Cuando menos lo pensaba, Dios se le había aparecido y dicho que ahora sí estaba listo para Su misión. Esos años en el desierto habían sido el mejor entrenamiento ministerial de Dios para enseñarle los importantes principios de un liderazgo de paz (pastoreando), y que dirigiría el rebaño de Otro. Ahora sí era el mejor momento para comenzar la restauración de Moisés; para ser moldeado en las manos del Alfarero y para ser útil en los propósitos de Dios. El estar al borde de la entrada a la Tierra Prometida representaba para Moisés precisamente un recordatorio de esa gracia de Dios obrando en él a lo largo de su vida.

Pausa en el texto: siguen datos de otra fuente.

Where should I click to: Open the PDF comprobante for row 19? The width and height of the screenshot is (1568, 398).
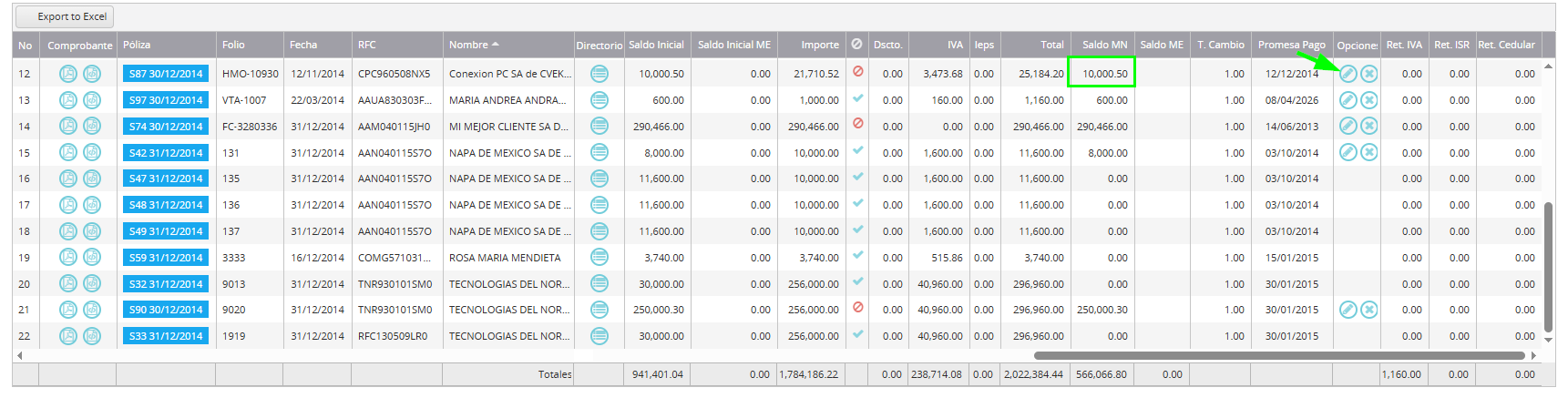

Un recordatorio del compromiso que Dios había mostrado como el Autor y el Consumador de su fe. Un recordatorio de la fidelidad de Dios al moldearle el corazón conforme al Suyo. Un recordatorio de cómo su Padre celestial no había dejado que se conformara con anhelos terrenales. Casi puedo asegurar que Moisés termina su vida y su ministerio tranquilo y descansando solo en el Señor, con una sonrisa en su rostro. Su significado, satisfacción o seguridad no estaban en su servicio o misión o ministerio; ni siquiera estaban en la Tierra Prometida: se encontraban en el Señor mismo como su Dios y Padre. Moisés es ahora libre del anhelo de la Tierra Prometida al encontrarse en la misma presencia de Dios.

¿Dónde quedamos nosotros? Si Moisés podía encontrar su plenitud en Dios, cuánto más nosotros que tenemos un panorama aún más claro y no “de lejos” de la gracia y misericordia de Dios en la obra de Jesús en la cruz del Calvario, que hemos recibido la bendición de ser adoptados a la familia de Dios por la justificación de nuestras almas. Recordemos entonces que esos momentos que hoy nos parecen “injustos” son quizá los momentos cuando Dios más está mostrando Su gracia y misericordia, salvándonos de nosotros mismos y dándonos algo mejor, “y vosotros estáis completos en él”, Col. 2:10. Piensa en esto y encuentra tu descanso en Él.